NAPOLI – Non si ferma lo sciame sismico nell’area dei Campi Flegrei dopo il terremoto di magnitudo 4.7 registrato nelle scorse ore, il più intenso degli ultimi quarant’anni. Nella notte e nelle prime ore della mattina sono state rilevate oltre sessanta scosse, quasi tutte di lieve entità.
La più forte delle ultime ore, di magnitudo 3.1, è stata registrata alle 5.47 ed è stata avvertita in diversi quartieri di Napoli e nei comuni di Pozzuoli e Bacoli, dove molti residenti hanno trascorso la notte all’aperto per precauzione.
Secondo il bilancio aggiornato dell’Unità di crisi, i feriti sono 21, con due persone ricoverate in codice rosso.

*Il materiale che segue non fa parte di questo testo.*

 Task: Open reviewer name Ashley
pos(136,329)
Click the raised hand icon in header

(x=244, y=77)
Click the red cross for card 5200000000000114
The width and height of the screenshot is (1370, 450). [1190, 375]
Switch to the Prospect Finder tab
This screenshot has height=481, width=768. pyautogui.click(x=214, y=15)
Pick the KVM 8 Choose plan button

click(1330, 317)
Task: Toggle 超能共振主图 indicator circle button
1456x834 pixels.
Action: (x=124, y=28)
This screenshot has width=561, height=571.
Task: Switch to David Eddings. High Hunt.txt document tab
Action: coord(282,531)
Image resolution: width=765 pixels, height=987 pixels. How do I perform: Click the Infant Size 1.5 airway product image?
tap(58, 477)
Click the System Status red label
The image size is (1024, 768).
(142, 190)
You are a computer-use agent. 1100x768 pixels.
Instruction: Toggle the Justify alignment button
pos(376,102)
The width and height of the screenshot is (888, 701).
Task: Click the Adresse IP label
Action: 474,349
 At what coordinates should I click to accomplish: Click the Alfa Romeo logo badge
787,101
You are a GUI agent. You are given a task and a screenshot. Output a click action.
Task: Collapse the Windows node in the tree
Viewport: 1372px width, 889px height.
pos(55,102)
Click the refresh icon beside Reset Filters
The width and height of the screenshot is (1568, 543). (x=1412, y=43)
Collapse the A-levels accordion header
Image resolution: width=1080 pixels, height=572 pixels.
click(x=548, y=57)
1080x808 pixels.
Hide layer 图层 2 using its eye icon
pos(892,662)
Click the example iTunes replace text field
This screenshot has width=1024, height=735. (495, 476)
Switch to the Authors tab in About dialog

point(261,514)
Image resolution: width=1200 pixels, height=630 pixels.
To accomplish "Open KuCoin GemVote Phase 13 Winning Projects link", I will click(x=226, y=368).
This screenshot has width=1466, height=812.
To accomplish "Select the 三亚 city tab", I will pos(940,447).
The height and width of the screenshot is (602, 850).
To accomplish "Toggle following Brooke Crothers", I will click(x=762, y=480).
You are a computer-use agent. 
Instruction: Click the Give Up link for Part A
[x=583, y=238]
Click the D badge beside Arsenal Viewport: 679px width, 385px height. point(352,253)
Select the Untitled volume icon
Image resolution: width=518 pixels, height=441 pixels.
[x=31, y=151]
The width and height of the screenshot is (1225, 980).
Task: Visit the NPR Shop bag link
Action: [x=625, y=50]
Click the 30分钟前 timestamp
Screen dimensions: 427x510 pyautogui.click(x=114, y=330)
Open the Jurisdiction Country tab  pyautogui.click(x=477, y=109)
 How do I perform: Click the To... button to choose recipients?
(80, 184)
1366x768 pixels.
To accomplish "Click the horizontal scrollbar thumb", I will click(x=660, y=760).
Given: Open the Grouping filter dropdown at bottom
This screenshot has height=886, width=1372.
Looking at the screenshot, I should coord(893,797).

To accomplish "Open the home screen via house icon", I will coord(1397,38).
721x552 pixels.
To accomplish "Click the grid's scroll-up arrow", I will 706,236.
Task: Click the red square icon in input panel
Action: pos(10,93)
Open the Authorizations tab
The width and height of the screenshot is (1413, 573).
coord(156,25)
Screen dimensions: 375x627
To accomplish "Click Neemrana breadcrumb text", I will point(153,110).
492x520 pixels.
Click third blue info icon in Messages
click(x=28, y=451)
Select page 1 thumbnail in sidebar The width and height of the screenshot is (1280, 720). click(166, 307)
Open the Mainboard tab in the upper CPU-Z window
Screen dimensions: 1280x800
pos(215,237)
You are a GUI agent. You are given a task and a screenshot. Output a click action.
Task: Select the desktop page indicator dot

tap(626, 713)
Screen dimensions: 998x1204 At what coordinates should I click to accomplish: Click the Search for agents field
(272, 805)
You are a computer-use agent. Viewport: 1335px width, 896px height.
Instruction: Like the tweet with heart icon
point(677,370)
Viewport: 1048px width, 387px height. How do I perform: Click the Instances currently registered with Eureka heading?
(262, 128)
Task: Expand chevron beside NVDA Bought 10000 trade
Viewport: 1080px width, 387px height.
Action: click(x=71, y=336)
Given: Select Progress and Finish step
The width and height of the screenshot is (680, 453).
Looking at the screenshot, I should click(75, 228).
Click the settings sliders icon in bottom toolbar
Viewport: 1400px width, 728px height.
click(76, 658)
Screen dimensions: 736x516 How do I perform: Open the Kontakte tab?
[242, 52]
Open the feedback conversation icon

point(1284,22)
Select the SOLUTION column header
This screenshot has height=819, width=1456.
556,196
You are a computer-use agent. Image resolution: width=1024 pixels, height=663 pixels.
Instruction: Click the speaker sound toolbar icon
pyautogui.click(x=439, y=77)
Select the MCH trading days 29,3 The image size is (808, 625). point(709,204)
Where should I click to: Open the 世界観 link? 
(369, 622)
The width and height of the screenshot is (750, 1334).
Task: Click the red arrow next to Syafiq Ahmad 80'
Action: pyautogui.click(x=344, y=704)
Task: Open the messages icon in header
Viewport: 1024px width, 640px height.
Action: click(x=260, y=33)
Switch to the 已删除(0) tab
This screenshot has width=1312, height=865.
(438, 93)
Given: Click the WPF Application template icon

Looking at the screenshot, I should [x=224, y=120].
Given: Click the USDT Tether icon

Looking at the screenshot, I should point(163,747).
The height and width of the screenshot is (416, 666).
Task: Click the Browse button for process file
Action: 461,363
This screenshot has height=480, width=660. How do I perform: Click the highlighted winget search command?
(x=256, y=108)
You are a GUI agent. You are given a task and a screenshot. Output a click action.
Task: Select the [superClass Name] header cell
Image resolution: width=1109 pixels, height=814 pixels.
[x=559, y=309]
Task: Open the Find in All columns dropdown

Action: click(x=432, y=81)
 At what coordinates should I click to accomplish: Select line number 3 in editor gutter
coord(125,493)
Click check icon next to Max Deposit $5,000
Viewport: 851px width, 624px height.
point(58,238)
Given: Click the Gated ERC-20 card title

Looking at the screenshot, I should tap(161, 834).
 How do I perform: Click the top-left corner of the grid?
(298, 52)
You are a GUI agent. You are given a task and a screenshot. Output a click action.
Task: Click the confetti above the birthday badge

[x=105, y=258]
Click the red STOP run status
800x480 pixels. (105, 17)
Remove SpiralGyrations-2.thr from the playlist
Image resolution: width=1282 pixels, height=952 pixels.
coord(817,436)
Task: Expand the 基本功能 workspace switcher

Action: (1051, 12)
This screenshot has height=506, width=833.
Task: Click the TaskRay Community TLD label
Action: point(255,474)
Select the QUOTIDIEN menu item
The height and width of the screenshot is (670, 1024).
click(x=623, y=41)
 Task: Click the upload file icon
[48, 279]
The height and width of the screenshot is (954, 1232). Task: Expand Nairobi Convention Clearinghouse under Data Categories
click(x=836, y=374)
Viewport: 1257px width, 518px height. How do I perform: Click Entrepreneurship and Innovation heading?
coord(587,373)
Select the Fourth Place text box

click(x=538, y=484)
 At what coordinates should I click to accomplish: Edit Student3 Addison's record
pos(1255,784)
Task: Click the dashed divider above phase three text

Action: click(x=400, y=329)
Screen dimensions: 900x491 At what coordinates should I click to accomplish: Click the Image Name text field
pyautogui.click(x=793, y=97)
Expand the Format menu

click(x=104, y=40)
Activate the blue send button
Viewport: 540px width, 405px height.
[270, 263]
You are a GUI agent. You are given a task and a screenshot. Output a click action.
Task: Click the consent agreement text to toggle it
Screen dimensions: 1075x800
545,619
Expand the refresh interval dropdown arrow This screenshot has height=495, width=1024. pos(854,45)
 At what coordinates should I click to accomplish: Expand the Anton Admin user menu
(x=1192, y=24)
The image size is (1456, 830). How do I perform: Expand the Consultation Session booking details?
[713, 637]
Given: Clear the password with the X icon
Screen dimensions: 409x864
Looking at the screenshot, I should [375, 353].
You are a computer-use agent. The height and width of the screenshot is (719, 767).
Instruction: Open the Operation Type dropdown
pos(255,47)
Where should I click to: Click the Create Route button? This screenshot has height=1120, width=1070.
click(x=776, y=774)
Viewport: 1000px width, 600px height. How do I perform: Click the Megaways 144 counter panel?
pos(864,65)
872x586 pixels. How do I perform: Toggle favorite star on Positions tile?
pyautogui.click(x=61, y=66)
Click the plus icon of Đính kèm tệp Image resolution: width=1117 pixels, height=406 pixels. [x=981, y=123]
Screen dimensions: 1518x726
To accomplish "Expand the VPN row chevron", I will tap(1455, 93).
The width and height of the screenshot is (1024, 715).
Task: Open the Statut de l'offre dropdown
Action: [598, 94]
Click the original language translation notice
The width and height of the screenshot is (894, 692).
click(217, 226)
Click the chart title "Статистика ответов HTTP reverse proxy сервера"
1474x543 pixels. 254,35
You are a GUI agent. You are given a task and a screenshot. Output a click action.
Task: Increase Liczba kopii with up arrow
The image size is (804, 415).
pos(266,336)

I vigili del fuoco hanno inoltre disposto lo sgombero di numerose famiglie e stanno effettuando verifiche sulla stabilità degli edifici interessati.
Lo sciame sismico ha provocato anche disagi alla viabilità e ai servizi: si sono registrati crolli in edifici disabitati, interruzioni della corrente elettrica in diverse aree e problemi alla circolazione della Circumflegrea a causa della caduta di un muro.